Ha sido esta mañana cuando he recordado a aquel hombre, con el que tantos ratos divertidos pasé. Su nombre me ha venido a las mientes y lo he tecleado en Google a través del smartphone, que se ha convertido ya en la extensión natural de nuestra mano.
La respuesta ha sido rápida. También, tajante como una sentencia: el que fue mi amigo, ha muerto.
Por alguna extraña razón, los datos de su esquela cibernética aparecen en catalán: cerimònia, horari, lloc de la cerimònia y también te aclaran en ese idioma el modo en que puedes fer arribar a la família la teva mostra d'afecte.
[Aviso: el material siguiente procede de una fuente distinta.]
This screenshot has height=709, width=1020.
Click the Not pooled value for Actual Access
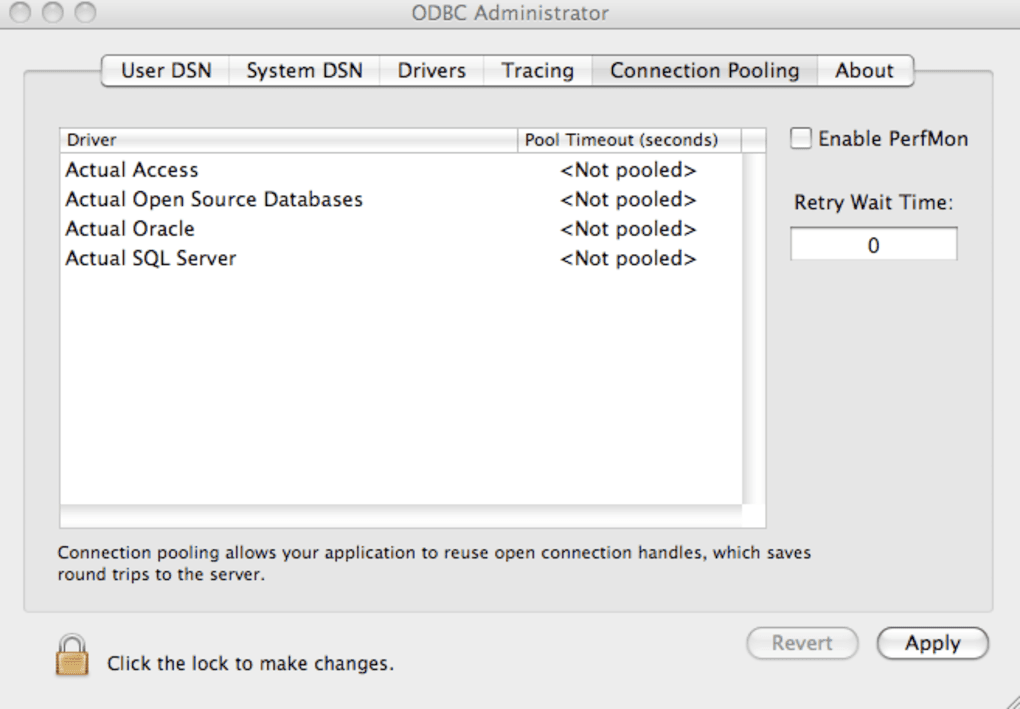pos(628,170)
Un recuerdo en catalán para quien solo habló español en su azarosa vida de trabajo, divorcio, más trabajos, enfermedad y muerte.
Va para dos meses que falleció y sus datos siguen vivos para cualquiera que los sepa buscar, sin que la Ley de Protección de Datos los haya hecho aún desaparecer, como sí obliga a hacer con los de tantos otros, que se esmeran en borrar la huella de su pasado en Internet, armados de abogados y desparpajo.
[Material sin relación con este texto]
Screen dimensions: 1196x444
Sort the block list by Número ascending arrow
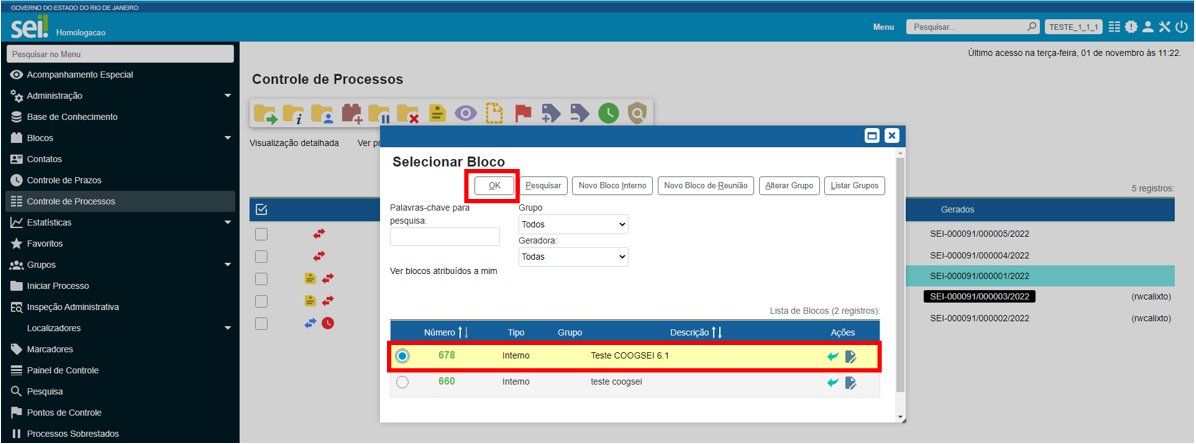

Somos lo que recordamos y también el recuerdo que dejamos. Por eso somos poco más que el aire. El mismo aire en que se aventan las cenizas después de una cremación.
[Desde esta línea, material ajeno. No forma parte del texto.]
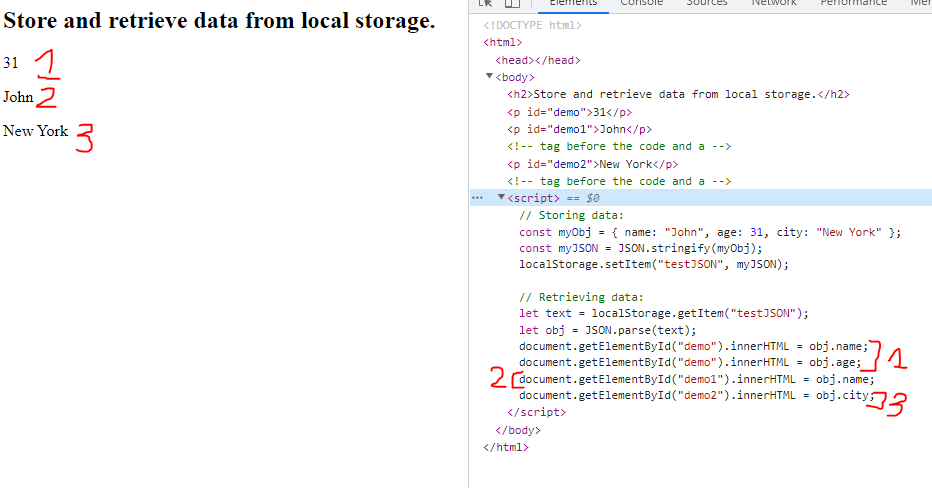932x488 pixels.
Task: Select the p element with id demo
Action: click(x=569, y=112)
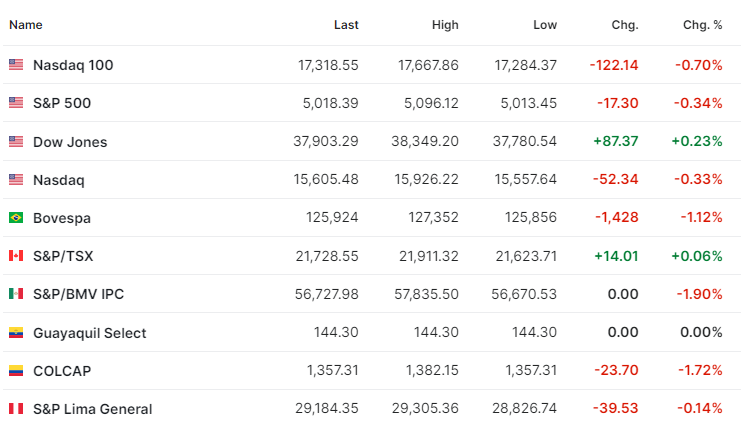The height and width of the screenshot is (422, 741).
Task: Open the Nasdaq 100 index link
Action: (x=73, y=65)

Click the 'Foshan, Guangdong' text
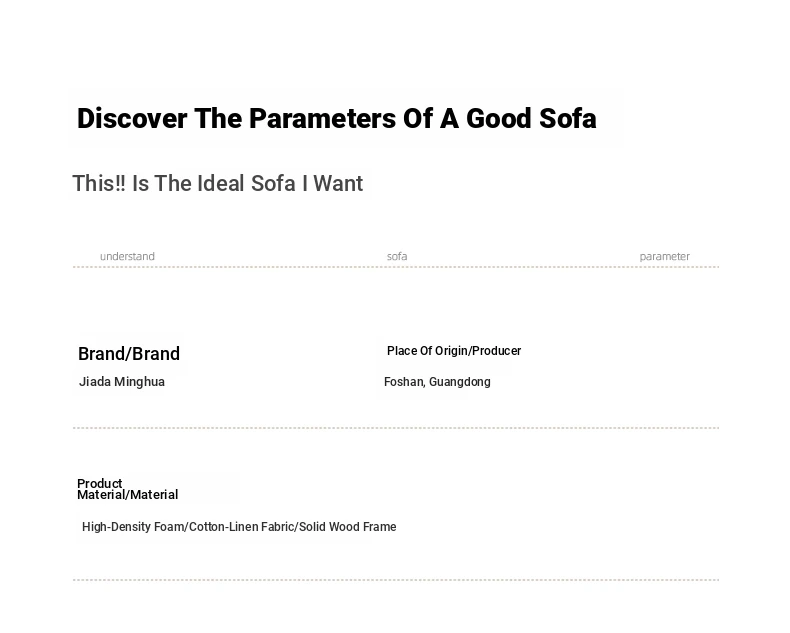click(437, 382)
Al final, lo único más fuerte que el olvido es la agenda de nuestro teléfono, cada vez más salpicada de números a los que llamas y no te devuelven una voz. Los que fueron sus titulares ya no están aquí ni quizá tampoco allá.
¿Qué podemos hacer con los teléfonos de los muertos más que dejarlos ahí? No hay mejor nota de condol y siempre será mejor que veure el catàleg floral desde la web de la funeraria para comprarle un ramo de flores a un muerto que ya no está. Y al que nunca le gustaron las flores ni las milongas.
Ya no hay más que hacer.
Descanse en paz él y tantos como él, al resguardo de la agenda de nuestro teléfono móvil.